Pelosi notably tore up a copy of Trump’s State of the Union speech in 2020 and later mocked him as “morbidly obese.” Trump returned fire for the insult by saying Pelosi was a “sick woman” with “mental problems.”

Trump launched a 2024 presidential campaign Tuesday while telling cheering supporters that Pelosi had been “fired” by voters.

The Democratic leader worked in another implicit rebuke of Trump while celebrating the fact that Republicans made fewer gains than expected in the midterm elections, in which Democrats held the Senate with many Trump-backed candidates losing.

“With these elections the people stood in the breach and repelled the assault on democracy,” she said. “They resoundingly rejected violence and insurrection, and in doing so, gave proof through the night that our flag was still there.”

The soon-to-be former speaker previously said her future plans would be affected by the health of her husband Paul, also 82, who was attacked by a hammer-wielding intruder at the couple’s San Francisco home last month and is recovering from a fractured skull.

Pelosi was born into a Maryland political family — her father Thomas D’Alesandro Jr. was Baltimore’s mayor and a House member himself. She served as House speaker twice — from 2007 to 2011 and again from 2019.

**TO DO**
Proceed with the news excerpt about Nancy Pelosi, starting right after its final sentence.

**Stored dataset items**
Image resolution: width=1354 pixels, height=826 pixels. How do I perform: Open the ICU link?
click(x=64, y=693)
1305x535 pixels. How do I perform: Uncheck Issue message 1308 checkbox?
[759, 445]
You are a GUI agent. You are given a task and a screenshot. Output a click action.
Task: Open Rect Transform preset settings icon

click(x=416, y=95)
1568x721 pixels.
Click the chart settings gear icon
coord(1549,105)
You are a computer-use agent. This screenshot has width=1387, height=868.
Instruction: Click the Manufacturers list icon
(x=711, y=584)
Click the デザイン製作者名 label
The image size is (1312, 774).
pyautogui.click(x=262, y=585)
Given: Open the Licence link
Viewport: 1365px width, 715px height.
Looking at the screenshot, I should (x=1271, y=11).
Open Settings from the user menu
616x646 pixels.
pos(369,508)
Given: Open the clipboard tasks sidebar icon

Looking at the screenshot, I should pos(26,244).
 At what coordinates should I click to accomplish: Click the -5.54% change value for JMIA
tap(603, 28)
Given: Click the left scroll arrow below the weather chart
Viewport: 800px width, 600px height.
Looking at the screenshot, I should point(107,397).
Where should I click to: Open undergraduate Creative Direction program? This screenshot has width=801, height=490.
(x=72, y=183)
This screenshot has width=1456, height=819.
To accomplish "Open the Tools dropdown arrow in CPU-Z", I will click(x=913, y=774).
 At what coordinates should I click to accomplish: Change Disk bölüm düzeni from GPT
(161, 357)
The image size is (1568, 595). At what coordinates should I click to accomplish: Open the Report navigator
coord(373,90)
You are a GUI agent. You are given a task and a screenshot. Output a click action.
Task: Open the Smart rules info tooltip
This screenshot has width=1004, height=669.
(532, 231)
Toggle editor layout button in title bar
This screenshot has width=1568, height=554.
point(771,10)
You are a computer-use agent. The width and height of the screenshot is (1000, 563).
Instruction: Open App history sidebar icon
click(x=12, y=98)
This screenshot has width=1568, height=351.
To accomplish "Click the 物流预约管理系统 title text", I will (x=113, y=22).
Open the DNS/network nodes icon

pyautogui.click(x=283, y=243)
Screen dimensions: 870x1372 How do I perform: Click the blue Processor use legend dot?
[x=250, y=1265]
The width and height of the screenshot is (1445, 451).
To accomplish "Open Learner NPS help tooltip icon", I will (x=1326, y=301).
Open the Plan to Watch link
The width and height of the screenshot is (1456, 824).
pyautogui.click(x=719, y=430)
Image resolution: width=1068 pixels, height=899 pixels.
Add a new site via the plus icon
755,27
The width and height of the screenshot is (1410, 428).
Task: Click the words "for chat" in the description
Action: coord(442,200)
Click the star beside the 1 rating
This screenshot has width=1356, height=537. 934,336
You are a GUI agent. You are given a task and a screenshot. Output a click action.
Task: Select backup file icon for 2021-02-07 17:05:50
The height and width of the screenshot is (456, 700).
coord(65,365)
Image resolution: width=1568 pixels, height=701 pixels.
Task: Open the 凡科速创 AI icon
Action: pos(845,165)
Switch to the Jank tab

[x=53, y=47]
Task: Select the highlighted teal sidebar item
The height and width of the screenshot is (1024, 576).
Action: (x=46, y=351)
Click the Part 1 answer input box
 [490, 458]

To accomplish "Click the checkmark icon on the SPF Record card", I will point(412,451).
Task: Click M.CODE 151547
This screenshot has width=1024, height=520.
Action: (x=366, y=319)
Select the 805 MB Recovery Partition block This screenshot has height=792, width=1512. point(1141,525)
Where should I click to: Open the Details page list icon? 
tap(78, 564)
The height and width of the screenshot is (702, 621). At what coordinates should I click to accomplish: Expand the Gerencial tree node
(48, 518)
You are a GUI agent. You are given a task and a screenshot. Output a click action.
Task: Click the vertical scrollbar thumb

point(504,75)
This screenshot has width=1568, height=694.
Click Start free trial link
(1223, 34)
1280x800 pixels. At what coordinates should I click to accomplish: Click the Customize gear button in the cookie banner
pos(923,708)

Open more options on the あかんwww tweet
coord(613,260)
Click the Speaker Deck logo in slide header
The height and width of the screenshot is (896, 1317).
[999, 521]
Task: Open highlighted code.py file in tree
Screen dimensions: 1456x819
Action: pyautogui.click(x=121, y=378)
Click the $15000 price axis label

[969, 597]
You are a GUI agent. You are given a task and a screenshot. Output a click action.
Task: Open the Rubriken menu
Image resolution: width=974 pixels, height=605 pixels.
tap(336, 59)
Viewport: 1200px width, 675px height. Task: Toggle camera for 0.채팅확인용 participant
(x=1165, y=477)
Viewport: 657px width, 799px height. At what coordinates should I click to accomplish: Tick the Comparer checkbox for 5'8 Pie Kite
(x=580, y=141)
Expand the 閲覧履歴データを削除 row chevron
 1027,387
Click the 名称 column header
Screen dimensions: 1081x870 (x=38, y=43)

**TASK RESULT**
“I never never intended to run for public office,” she said. “Mommy and daddy taught us through their example that public service is a noble calling and that we all have a responsibility to help others. In our family, my brother Tommy then became mayor of Baltimore also.”

Pelosi cited the Bible while explaining her decision to step down from House leadership after previously resisting calls to move aside to allow for a new generation.

“Scripture teaches us that for everything there is a season — a time for every purpose under heaven,” she said, also saying, “we must remain fully committed to our shared fundamental mission, to hold strong to our most treasured democratic ideals, to cherish the spark of divinity in each and every one of us and to always put our country first.”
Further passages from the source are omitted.